[Items from a data source]
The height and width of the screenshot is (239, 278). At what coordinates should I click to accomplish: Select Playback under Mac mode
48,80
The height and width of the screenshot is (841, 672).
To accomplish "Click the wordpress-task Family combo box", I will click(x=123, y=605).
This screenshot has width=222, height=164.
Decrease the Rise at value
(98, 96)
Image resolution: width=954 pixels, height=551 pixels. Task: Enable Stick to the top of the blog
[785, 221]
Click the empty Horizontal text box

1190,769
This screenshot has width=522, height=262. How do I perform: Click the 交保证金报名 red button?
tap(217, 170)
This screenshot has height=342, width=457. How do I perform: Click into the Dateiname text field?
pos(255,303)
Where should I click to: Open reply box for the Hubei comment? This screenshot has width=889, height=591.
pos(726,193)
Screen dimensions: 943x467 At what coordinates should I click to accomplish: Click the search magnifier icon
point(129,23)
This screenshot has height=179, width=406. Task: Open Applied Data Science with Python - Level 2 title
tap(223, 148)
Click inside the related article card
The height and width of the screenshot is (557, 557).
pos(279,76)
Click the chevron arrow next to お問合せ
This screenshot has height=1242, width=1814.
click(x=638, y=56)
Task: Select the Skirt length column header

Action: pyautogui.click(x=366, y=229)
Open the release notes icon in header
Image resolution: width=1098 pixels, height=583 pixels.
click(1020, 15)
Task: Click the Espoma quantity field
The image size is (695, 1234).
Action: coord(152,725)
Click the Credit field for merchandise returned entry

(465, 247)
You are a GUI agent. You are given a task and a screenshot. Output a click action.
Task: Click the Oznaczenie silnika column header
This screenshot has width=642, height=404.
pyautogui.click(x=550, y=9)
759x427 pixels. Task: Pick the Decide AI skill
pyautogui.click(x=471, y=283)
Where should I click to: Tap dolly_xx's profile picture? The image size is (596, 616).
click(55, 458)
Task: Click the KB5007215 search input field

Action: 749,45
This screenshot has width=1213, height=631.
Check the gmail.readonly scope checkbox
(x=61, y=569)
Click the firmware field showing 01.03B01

■ **Direction**: Please rewrite the data above, swapping "column header" for "column heading" everywhere it occurs and leaving everything else the same.

■ **Reply**:
The height and width of the screenshot is (239, 278). At what coordinates should I click to accomplish: Select Playback under Mac mode
48,80
The height and width of the screenshot is (841, 672).
To accomplish "Click the wordpress-task Family combo box", I will click(x=123, y=605).
This screenshot has width=222, height=164.
Decrease the Rise at value
(98, 96)
Image resolution: width=954 pixels, height=551 pixels. Task: Enable Stick to the top of the blog
[785, 221]
Click the empty Horizontal text box

1190,769
This screenshot has width=522, height=262. How do I perform: Click the 交保证金报名 red button?
tap(217, 170)
This screenshot has height=342, width=457. How do I perform: Click into the Dateiname text field?
pos(255,303)
Where should I click to: Open reply box for the Hubei comment? This screenshot has width=889, height=591.
pos(726,193)
Screen dimensions: 943x467 At what coordinates should I click to accomplish: Click the search magnifier icon
point(129,23)
This screenshot has height=179, width=406. Task: Open Applied Data Science with Python - Level 2 title
tap(223, 148)
Click inside the related article card
The height and width of the screenshot is (557, 557).
pos(279,76)
Click the chevron arrow next to お問合せ
This screenshot has height=1242, width=1814.
click(x=638, y=56)
Task: Select the Skirt length column heading

Action: pyautogui.click(x=366, y=229)
Open the release notes icon in header
Image resolution: width=1098 pixels, height=583 pixels.
click(1020, 15)
Task: Click the Espoma quantity field
The image size is (695, 1234).
Action: coord(152,725)
Click the Credit field for merchandise returned entry

(465, 247)
You are a GUI agent. You are given a task and a screenshot. Output a click action.
Task: Click the Oznaczenie silnika column heading
This screenshot has width=642, height=404.
pyautogui.click(x=550, y=9)
759x427 pixels. Task: Pick the Decide AI skill
pyautogui.click(x=471, y=283)
Where should I click to: Tap dolly_xx's profile picture? The image size is (596, 616).
click(55, 458)
Task: Click the KB5007215 search input field

Action: 749,45
This screenshot has width=1213, height=631.
Check the gmail.readonly scope checkbox
(x=61, y=569)
Click the firmware field showing 01.03B01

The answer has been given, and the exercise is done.